Archive for the ‘LangSec’ Category

Dark Matter: Driven by Data

Monday, May 9th, 2016

A delightful keynote by Dan Geer, presented at the 2015 LangSec Workshop at the IEEE Symposium on Security & Privacy Workshops, May 21, 2015, San Jose, CA.

Prepared text for the presentation.

A quote to interest you in watching the video:

Workshop organizer Meredith Patterson gave me a quotation from Taylor Hornby that I hadn’t seen. In it, Hornby succinctly states the kind of confusion we are in and which LANGSEC is all about:

The illusion that your program is manipulating its data is powerful. But it is an illusion: The data is controlling your program.
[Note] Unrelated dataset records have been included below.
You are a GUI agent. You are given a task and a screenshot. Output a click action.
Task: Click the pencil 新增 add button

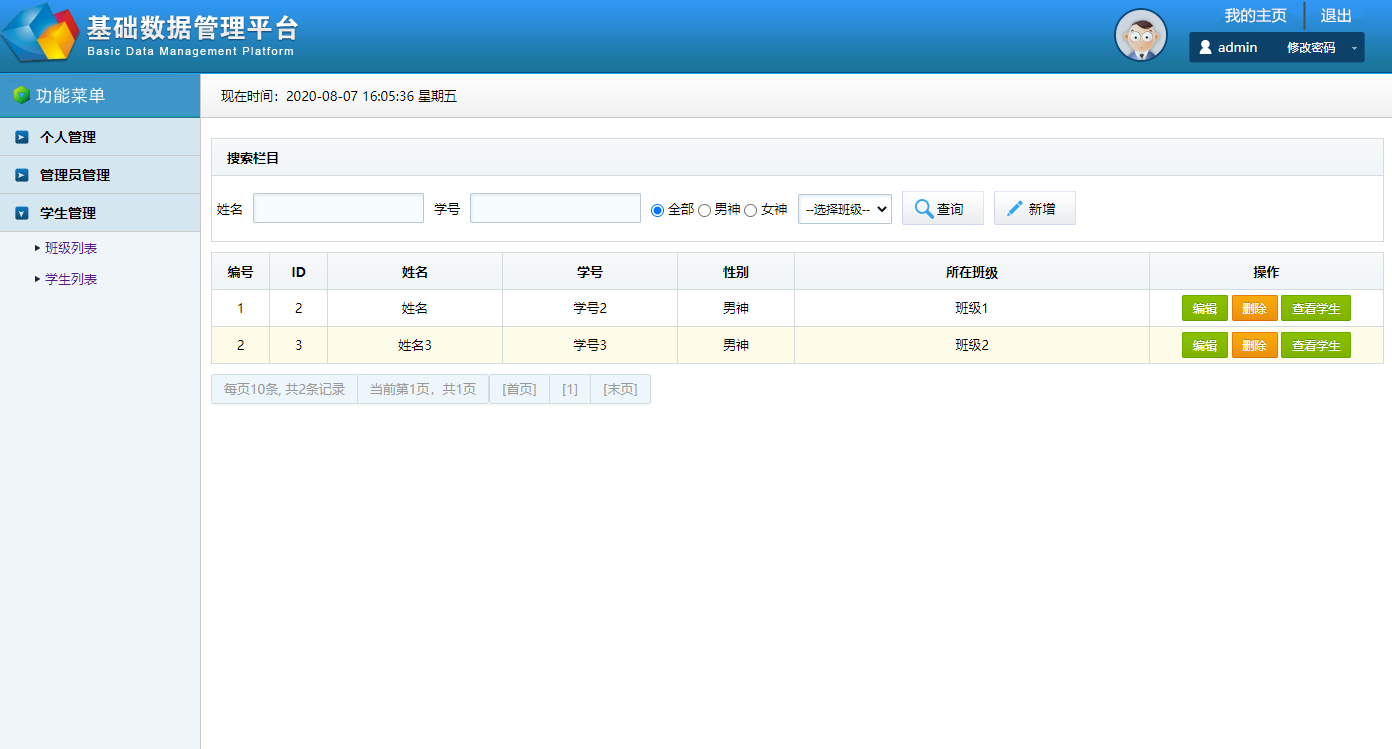1034,209
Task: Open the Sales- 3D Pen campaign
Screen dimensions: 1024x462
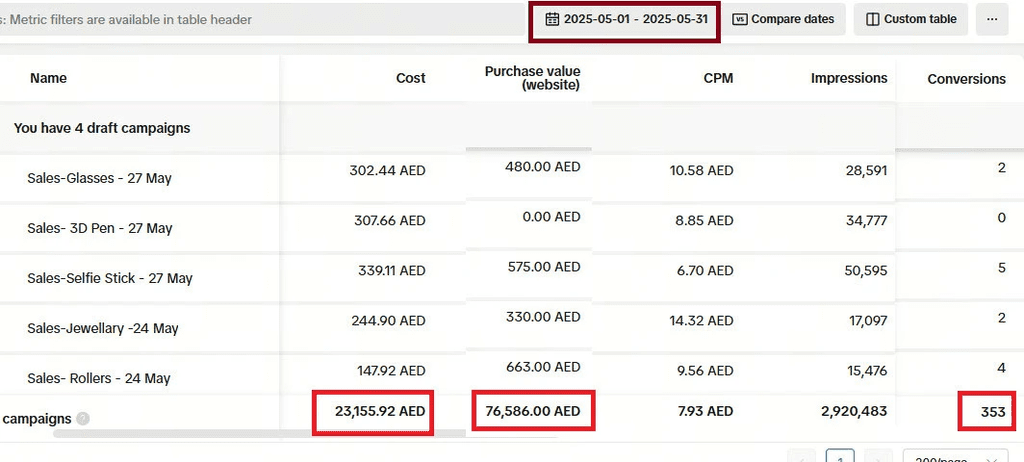Action: pos(99,228)
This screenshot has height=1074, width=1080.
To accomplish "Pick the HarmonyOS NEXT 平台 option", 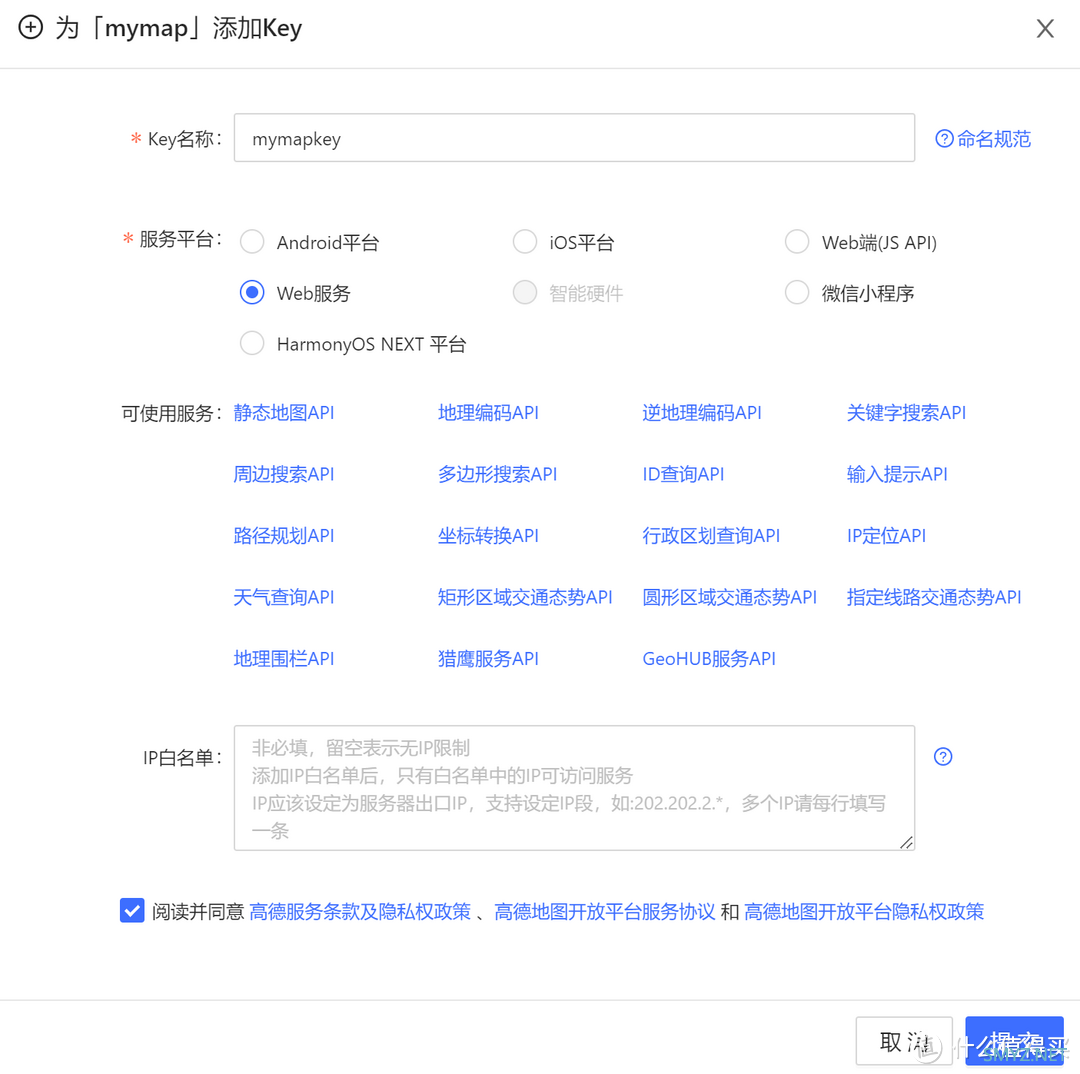I will (x=252, y=344).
It almost appears that we are building weird machines on purpose, almost the weirder the better. Take big data and deep learning. Where data science spreads, a massive increase in tailorability to conditions follows. But even if Moore’s Law remains forever valid, there will never be enough computing hence data driven algorithms must favor efficiency above all else, yet the more efficient the algorithm, the less interrogatable it is,[MO] that is to say that the more optimized the algorithm is, the harder it is to know what the algorithm is really doing.[SFI]

And there is a feedback loop here: The more desirable some particular automation is judged to be, the more data it is given. The more data it is given, the more its data utilization efficiency matters. The more its data utilization efficiency matters, the more its algorithms will evolve to opaque operation. Above some threshold of dependence on such an algorithm in practice, there can be no going back. As such, if science wishes to be useful, preserving algorithm interrogatability despite efficiency-seeking, self-driven evolution is the research grade problem now on the table. If science does not pick this up, then Lessig’s characterization of code as law[LL] is fulfilled. But if code is law, what is a weird machine?

If you can’t interrogate an algorithm, could you interrogate a topic map that is an “inefficient” implementation of the algorithm?

Or put differently, could there be two representations of the same algorithm, one that is “efficient,” and one that can be “interrogated?”

Read the paper version but be aware the video has a very rich Q&A session that follows the presentation.